Mr Tudge says the review was necessary because many existing job training programs have failed to lead to employment.
He says, in response the federal government has committed around 45 million dollars for further training centres that he says will guarantee a job at the end.
"It's not training with the possibility that you might get a job at the end, and possibly not, but rather training where there is a guaranteed job at the end. Because too often particularly in Indigenous communities you find people just doing training after training after training. And I've met people with ten certificates to their name and still no job at the end of it, so we've got to break that cycle and have much more demand-driven training, rather than supply-driven training."
Over 300 submissions were made to the Indigenous Jobs and Training Review before submissions closed in January.
The Compass Group provides support services to major companies operating in the oil and gas, mining and construction industries and to the defence sector.
Around eight per cent of its resource sector workforce is Indigenous.
The group has won a NAIDOC Award, among other awards, for its Indigenous employment strategy which it has had in place since 1992.
The Compass Group's submission called for the corporate sector to commit to establishing what it calls a Cross Sectorial CEO Taskforce to increase Indigenous employment rates.
George Mifsud is the Group's executive director of human resources.
"What we're suggesting is having champions, if you like.

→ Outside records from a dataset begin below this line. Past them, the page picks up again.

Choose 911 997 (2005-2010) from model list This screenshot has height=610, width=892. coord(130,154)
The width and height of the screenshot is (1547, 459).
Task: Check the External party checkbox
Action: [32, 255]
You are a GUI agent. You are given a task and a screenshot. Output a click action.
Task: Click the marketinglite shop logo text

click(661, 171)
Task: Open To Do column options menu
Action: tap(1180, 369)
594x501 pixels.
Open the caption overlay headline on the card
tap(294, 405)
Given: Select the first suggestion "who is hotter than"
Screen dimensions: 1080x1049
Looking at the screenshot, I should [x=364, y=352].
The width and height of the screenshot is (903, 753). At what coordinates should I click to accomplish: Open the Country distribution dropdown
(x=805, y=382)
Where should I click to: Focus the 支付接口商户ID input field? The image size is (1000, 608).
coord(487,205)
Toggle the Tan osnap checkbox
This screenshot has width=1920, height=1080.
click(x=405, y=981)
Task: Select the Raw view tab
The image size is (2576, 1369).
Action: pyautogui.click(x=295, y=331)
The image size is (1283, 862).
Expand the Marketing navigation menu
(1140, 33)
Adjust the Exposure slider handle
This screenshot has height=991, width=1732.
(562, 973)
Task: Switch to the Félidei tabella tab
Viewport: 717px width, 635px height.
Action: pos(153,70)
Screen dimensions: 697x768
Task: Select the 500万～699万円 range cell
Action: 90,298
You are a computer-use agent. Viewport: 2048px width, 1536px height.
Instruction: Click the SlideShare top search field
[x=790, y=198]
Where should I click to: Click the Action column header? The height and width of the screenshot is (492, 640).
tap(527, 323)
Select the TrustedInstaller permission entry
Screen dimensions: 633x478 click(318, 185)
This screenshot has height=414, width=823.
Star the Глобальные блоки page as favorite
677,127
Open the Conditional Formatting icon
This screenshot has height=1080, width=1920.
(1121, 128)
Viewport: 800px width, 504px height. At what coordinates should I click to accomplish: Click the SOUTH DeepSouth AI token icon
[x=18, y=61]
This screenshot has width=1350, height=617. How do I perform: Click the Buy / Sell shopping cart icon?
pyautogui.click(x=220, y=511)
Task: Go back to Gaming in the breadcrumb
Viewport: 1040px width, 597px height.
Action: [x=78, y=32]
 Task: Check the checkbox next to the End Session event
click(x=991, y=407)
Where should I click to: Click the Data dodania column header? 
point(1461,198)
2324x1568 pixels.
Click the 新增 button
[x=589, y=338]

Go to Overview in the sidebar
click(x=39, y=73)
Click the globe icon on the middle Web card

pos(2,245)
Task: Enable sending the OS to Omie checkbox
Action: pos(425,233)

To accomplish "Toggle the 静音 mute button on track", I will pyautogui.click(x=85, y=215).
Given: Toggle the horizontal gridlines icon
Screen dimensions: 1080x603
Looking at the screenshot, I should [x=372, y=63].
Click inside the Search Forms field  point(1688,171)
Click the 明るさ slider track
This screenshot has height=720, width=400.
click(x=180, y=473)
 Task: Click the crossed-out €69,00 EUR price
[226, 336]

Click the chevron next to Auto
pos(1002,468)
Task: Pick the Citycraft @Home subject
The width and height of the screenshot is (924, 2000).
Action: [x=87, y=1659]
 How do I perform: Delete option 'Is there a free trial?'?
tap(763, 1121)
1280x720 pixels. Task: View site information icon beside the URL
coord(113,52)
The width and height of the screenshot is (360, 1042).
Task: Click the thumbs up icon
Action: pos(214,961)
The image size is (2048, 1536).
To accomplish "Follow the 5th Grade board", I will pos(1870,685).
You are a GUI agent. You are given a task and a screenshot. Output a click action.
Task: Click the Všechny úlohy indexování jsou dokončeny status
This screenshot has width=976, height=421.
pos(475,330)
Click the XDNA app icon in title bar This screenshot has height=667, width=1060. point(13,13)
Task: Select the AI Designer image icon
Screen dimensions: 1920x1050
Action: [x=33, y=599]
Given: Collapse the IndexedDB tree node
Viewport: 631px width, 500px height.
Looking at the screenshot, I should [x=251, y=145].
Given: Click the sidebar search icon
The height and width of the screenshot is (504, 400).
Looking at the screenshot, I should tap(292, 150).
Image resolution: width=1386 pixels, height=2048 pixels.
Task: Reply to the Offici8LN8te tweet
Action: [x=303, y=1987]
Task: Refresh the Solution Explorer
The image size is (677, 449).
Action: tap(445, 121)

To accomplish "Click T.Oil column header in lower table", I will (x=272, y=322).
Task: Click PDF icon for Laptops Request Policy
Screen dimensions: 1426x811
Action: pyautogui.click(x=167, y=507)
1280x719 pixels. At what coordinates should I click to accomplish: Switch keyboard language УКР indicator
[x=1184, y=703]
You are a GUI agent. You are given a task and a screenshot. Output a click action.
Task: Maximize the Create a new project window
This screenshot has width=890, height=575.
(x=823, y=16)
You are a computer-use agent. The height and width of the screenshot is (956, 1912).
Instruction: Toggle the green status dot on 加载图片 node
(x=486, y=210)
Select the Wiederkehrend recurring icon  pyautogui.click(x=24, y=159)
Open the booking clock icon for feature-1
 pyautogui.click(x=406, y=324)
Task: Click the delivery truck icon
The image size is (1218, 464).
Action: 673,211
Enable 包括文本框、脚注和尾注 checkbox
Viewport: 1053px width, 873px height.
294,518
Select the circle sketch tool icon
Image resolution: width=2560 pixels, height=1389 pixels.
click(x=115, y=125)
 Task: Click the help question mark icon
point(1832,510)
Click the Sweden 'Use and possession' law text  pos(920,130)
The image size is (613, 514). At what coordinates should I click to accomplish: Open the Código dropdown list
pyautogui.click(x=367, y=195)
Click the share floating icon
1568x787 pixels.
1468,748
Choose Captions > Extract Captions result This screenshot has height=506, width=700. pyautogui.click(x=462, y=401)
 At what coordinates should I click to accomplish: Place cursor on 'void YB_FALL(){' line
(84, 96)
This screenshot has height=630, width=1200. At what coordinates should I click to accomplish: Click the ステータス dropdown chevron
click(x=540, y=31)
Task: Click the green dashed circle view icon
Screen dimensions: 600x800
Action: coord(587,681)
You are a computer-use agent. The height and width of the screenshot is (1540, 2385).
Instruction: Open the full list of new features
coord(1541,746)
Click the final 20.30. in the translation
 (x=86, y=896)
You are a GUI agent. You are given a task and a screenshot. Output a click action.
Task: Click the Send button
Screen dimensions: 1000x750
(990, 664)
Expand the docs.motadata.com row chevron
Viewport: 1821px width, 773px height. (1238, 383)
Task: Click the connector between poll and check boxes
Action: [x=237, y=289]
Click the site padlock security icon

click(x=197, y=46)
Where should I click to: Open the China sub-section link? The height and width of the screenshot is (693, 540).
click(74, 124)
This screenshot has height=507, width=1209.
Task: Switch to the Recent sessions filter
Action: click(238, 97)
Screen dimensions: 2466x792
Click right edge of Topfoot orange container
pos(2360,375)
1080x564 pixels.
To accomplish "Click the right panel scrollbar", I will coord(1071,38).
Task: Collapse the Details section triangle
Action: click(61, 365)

Getting together CEOs from organisations who are participating in this space along with some CEOs of organisations who want to participate in the space. And then coming together as a task force and sharing ideas, learning from each other, making commitments. Possibly even pulling resources at times so these CEOs can become champions for this change that we're looking for in helping close the gap."
Bill Mitchell is Professor of Economics at Charles Darwin University.
He says in the last two years, Australia has seen virtually zero employment growth, meaning those already disadvantaged in the job market will continue to be so.
Professor Mitchell is currently researching the employment needs of six remote Aboriginal communities.
He says for most people in these communities, lack of opportunity is the reason why they haven't got a job.
"They range from desert communities to maritime communities out on East Arnhem Land and out on Groote Eylandt and Tiwi Islands. The overwhelming results so far tell me that people certainly want to work, but there is just a lack of opportunity for them to work. It's not easy obviously to transit into other labour markets in these areas. The presence of private sector employment is very weak, and unlikely to improve really because of the locational disadvantages for a private firm. The reality is that we have a low-skilled population, remote and really need the government to create work in those areas that look after the communities that provide upskilling to the communities and transition for their younger populations."
In their submission to the review, children's charity The Smith Family says early support - especially for Indigenous children in jobless families - is an essential step for closing the gap.
The charity supports students from pre-school to secondary school and includes parents, many of whom are unemployed, in its various programs as a way of breaking the unemployment cycle.
Suzanne Demosthenous is The Smith Family's National Indigenous Policy Manager.
"We offer a range of programs. Last year we supported more than 5,000 Aboriginal and Torres Strait students to receive a learning for life scholarship and a range of other initiatives that allow us to ensure where possible that we would recommend an integrated education, training and pre-employment service system."
The Forrest Review has received more than 300 submissions, conducted forums across the country, and met with more than 40 business leaders.
Andrew Forrest will report the recommendations of the review to the Government in April.